Aussie Home Loans founder John Symond said there was a long way to go before the Treasurer could make such claims: "The lack of confidence has been horrendous. There's been this build-up of uncertainty and the carbon tax plays a big part. "We're nowhere near the bounce Mr Swan believes. I think he's beating his chest."
In the city yesterday, shoppers might have been jumping over puddles to get to the sales but few thought the economy was doing so well that they had a bounce in their step.
Lizanne Kohler, Ottilie Wouters and Juliette Cleton agreed the Australian economy was in good shape but thought their "bounce" was thanks to the bargains, and not Wayne Swan.

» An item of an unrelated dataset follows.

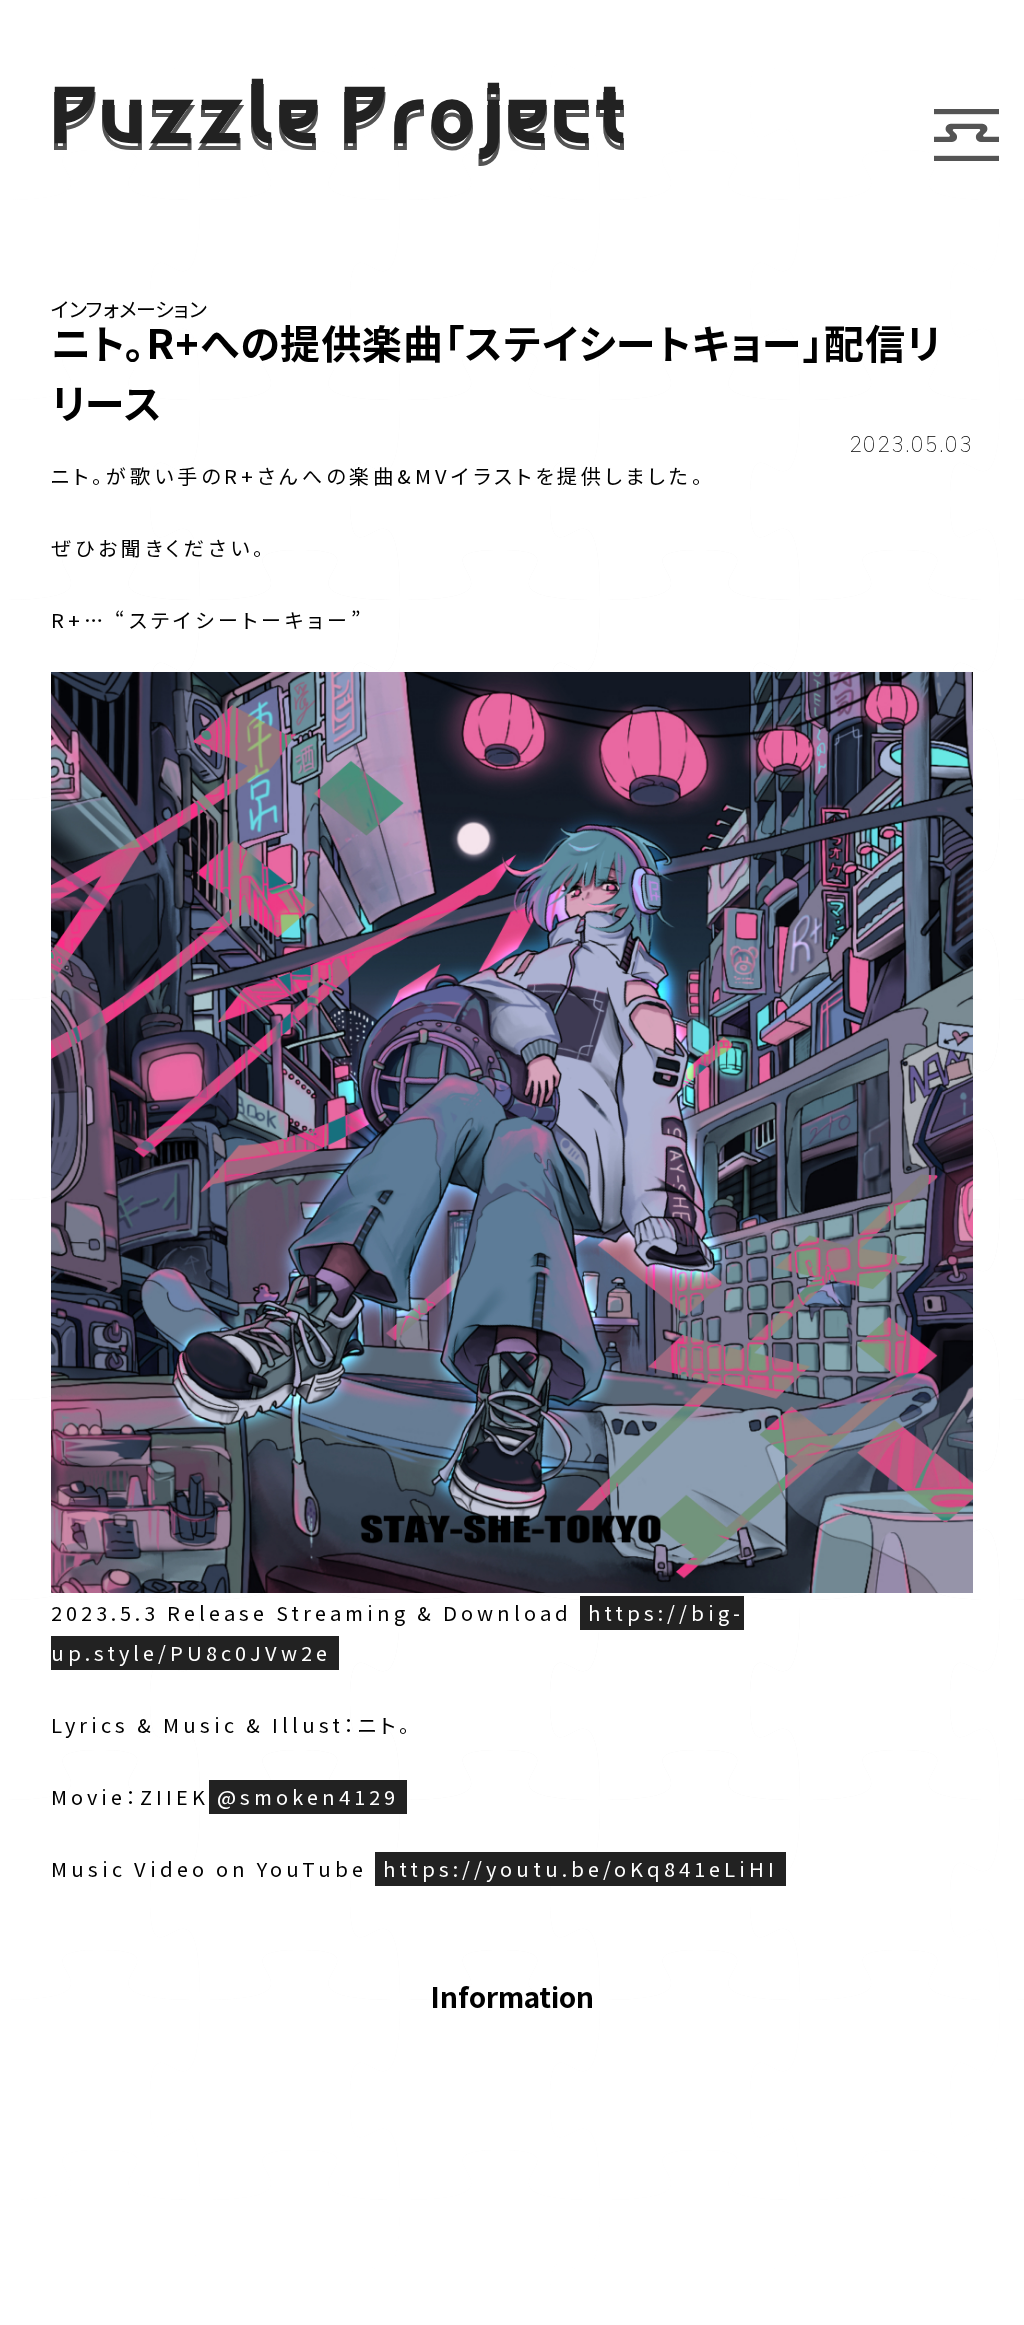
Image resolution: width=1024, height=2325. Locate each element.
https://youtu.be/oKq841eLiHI (580, 1868)
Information (512, 1998)
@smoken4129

"There have been a lot of sales - and that's good for us," Ms Wouters said. Ms Cleton said she had a budget for discretionary spending and would not break it.
The ABS figures revealed the primary driver of the growth spurt was household consumption, which made up 0.9 per cent, followed by private business investment.
"What a stunning set of figures," Mr Swan said. "I think these figures send the loudest possible message to the world that Australia is the strongest performing developed economy, bar none."'
The figures ran counter to the Reserve Bank's decision to drop interest rates by 0.25 points only a day earlier on the basis of only "modest" growth and fears of deteriorating global economic conditions.
Opposition spokesman Joe Hockey said: "Imagine how well our country could do if we had a good government?"
Prime Minister Julia Gillard said the figures proved "doomsayers" wrong.
Australian National Retailers Association chief executive, Margy Osmond said: "I think across the sector there are pockets of good news but ... it'd be very, very rash to suggest a bounce."